*TASK TO CARRY OUT*. In the entries below, find the line containing "You are a computer-use agent. Screen", then copy it and every later line exactly, ending with the last line.

(Pixel coordinate grounding data)

[Start of section]

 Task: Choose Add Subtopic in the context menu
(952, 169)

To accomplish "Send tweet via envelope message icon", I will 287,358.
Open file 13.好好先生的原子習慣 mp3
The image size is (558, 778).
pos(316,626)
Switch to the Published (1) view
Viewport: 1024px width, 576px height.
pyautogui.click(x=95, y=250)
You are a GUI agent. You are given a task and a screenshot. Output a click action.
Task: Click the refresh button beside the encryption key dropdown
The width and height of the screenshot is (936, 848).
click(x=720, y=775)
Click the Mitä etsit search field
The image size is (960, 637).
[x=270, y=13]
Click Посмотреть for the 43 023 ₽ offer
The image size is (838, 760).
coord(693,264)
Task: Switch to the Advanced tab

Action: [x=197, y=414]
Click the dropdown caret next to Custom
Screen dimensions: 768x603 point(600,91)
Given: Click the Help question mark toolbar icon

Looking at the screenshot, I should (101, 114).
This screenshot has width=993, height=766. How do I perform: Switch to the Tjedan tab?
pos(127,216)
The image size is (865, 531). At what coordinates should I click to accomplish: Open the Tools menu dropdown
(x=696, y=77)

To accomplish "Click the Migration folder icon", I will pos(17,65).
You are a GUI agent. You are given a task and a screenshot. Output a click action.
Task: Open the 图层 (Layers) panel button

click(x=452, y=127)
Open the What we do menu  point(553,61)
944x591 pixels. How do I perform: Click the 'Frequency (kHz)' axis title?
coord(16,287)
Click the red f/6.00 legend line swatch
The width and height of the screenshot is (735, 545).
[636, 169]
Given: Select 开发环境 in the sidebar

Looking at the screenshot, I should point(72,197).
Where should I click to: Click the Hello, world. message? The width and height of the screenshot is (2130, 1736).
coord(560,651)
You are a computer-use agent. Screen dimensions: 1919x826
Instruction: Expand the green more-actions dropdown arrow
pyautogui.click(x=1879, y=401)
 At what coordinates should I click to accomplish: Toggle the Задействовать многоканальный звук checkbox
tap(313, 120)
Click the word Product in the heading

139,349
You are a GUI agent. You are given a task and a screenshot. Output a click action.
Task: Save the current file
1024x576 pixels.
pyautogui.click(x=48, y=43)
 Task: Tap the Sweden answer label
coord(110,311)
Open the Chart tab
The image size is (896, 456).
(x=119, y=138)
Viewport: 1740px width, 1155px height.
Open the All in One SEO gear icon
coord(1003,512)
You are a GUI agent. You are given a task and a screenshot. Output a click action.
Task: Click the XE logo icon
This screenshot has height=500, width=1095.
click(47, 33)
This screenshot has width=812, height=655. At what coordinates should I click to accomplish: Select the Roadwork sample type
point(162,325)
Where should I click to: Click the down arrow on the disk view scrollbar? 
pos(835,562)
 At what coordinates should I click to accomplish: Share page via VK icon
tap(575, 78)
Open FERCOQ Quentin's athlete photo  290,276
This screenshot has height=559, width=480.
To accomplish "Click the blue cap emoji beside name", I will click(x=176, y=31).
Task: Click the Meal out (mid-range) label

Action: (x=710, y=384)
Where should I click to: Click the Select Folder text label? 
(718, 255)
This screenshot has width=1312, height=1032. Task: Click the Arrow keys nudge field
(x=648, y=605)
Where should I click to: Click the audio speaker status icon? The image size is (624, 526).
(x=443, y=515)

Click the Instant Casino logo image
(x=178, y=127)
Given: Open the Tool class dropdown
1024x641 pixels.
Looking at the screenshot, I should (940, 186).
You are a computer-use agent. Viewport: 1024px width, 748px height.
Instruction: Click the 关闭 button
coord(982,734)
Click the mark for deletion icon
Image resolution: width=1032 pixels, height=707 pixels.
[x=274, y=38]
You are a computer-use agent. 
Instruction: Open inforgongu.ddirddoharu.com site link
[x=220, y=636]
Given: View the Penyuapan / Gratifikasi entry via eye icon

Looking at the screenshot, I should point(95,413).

[End of section]

*ANSWER TO THE EXERCISE*.
You are a computer-use agent. Screen dimensions: 1919x826
Instruction: Expand the green more-actions dropdown arrow
pyautogui.click(x=1879, y=401)
 At what coordinates should I click to accomplish: Toggle the Задействовать многоканальный звук checkbox
tap(313, 120)
Click the word Product in the heading

139,349
You are a GUI agent. You are given a task and a screenshot. Output a click action.
Task: Save the current file
1024x576 pixels.
pyautogui.click(x=48, y=43)
 Task: Tap the Sweden answer label
coord(110,311)
Open the Chart tab
The image size is (896, 456).
(x=119, y=138)
Viewport: 1740px width, 1155px height.
Open the All in One SEO gear icon
coord(1003,512)
You are a GUI agent. You are given a task and a screenshot. Output a click action.
Task: Click the XE logo icon
This screenshot has height=500, width=1095.
click(47, 33)
This screenshot has width=812, height=655. At what coordinates should I click to accomplish: Select the Roadwork sample type
point(162,325)
Where should I click to: Click the down arrow on the disk view scrollbar? 
pos(835,562)
 At what coordinates should I click to accomplish: Share page via VK icon
tap(575, 78)
Open FERCOQ Quentin's athlete photo  290,276
This screenshot has height=559, width=480.
To accomplish "Click the blue cap emoji beside name", I will click(x=176, y=31).
Task: Click the Meal out (mid-range) label

Action: (x=710, y=384)
Where should I click to: Click the Select Folder text label? 
(718, 255)
This screenshot has width=1312, height=1032. Task: Click the Arrow keys nudge field
(x=648, y=605)
Where should I click to: Click the audio speaker status icon? The image size is (624, 526).
(x=443, y=515)

Click the Instant Casino logo image
(x=178, y=127)
Given: Open the Tool class dropdown
1024x641 pixels.
Looking at the screenshot, I should (940, 186).
You are a computer-use agent. Viewport: 1024px width, 748px height.
Instruction: Click the 关闭 button
coord(982,734)
Click the mark for deletion icon
Image resolution: width=1032 pixels, height=707 pixels.
[x=274, y=38]
You are a computer-use agent. 
Instruction: Open inforgongu.ddirddoharu.com site link
[x=220, y=636]
Given: View the Penyuapan / Gratifikasi entry via eye icon

Looking at the screenshot, I should point(95,413).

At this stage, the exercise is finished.